::: RECORDS PROVIDED :::
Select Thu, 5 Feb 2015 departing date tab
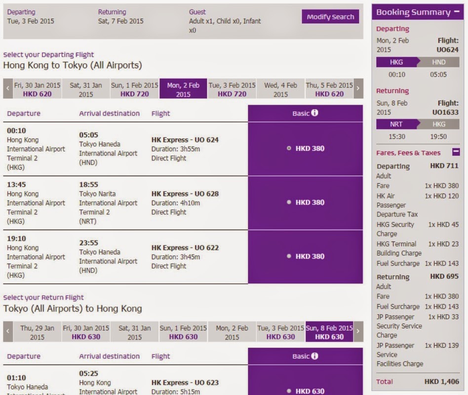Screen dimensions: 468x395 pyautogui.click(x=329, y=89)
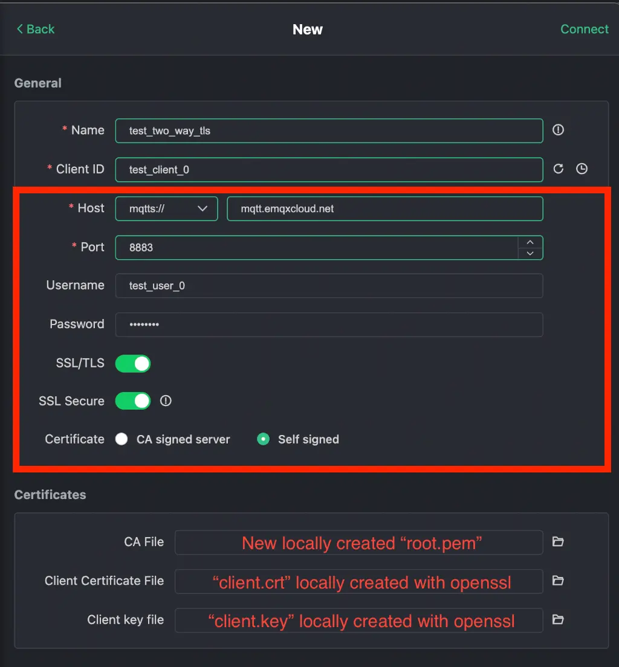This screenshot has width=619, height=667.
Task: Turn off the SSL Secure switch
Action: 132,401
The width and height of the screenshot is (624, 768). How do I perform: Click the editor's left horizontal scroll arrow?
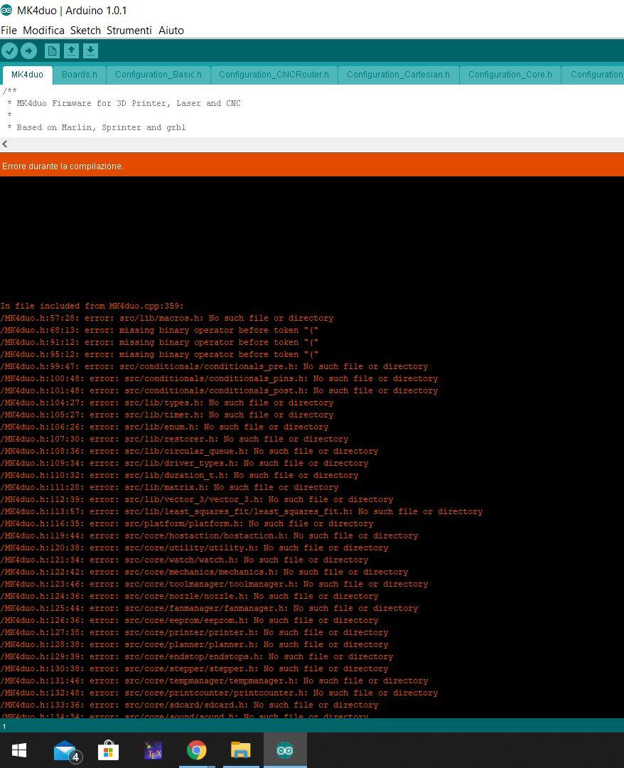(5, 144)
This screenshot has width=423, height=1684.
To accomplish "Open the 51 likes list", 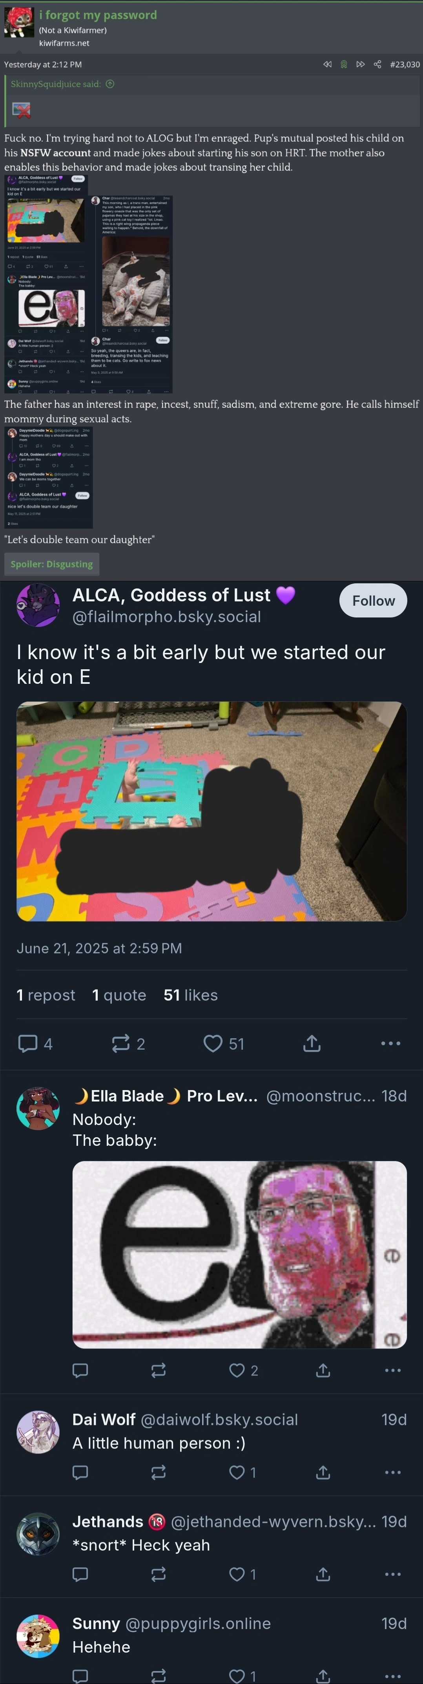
:::
:: INSTRUCTIONS TO FOLLOW ::
What you need to copy is the run of lines from the one holding "This screenshot has width=423, height=1684." through the end of the data, exactly and only, both ends included, pictures omitted.

:: FINISHED EXERCISE ::
This screenshot has width=423, height=1684.
To accomplish "Open the 51 likes list", 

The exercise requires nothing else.